List the username of every person who posted in the thread on socket chisel handles.

Document text —
□ □ □ □ □ □ □

# Socket chisel handles



## jm423 (Sep 18, 2011)

I have 3 old socket chisels that need handles. Any ideas how mesquite would do? Not much else to select from in my area. (Wish I could find some bois-d-arc (sp?) but not likely. Any other suggestions? Plan to turn them myself.


----------



## Wordsaw (Apr 17, 2013)

I would guess that mesquite would be too brittle and might explode the first time you pound on it. Boxwood would be my first choice.


----------



## bill (May 21, 2004)

I would get some desert ironwood (any hardwood will work depending on how you use them). You should be able to find some online (try ebay..if they don't list the size you want, send them a message as most can cut to whatever you need)

The Osage Orange would work fine and should not be hard to find...and look great as well. My second choice for local woods would be Pecan or Hickory.

I would use epoxy and brass rings (but leather might work as well of found)


----------



## speckle-catcher (May 20, 2004)

current Stanley Sweetheart socket chisels are sold with hornbeam handles. 

what size bodark do you need? I probably have some.


----------



## captnbob45 (Jan 7, 2011)

*Chisel handle*

I have used mesquite as chisel handles and had no problem. The make one of the best wooden mallets I have ever used. My dad always thought me to never use a hammer on a chisel.



jm423 said:


> I have 3 old socket chisels that need handles. Any ideas how mesquite would do? Not much else to select from in my area. (Wish I could find some bois-d-arc (sp?) but not likely. Any other suggestions? Plan to turn them myself.


----------

□ □ □ □ □ □ □

Available data —

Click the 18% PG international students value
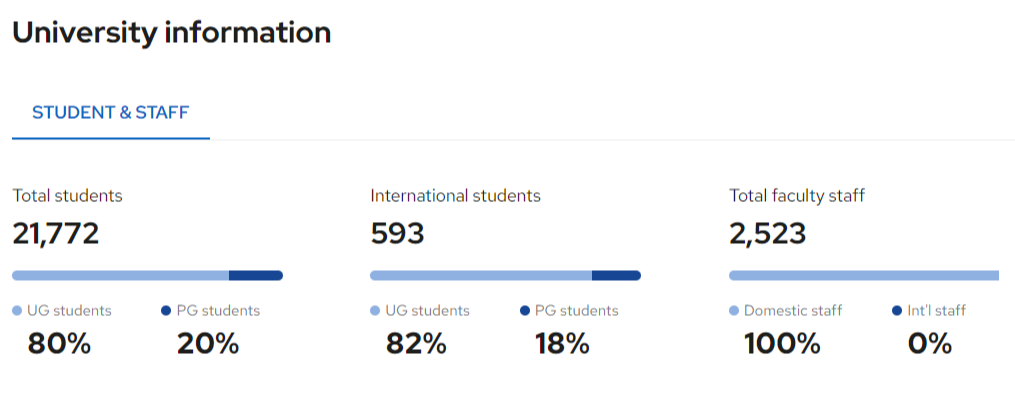This screenshot has height=393, width=1015. [562, 344]
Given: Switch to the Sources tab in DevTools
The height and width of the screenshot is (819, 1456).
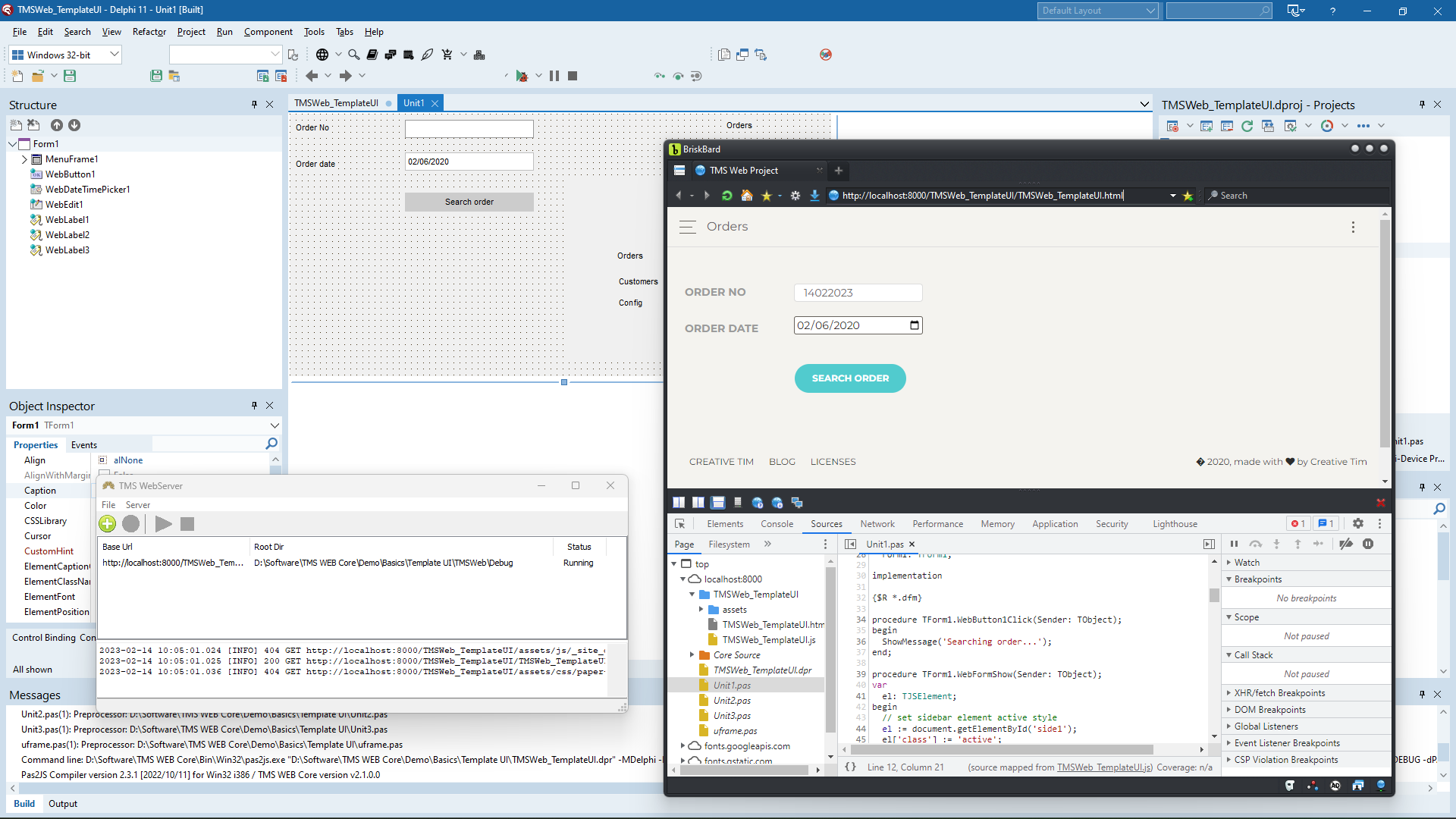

□ □ □ □ □ □ □

Exercise solution — jm423, Wordsaw, bill, speckle-catcher, captnbob45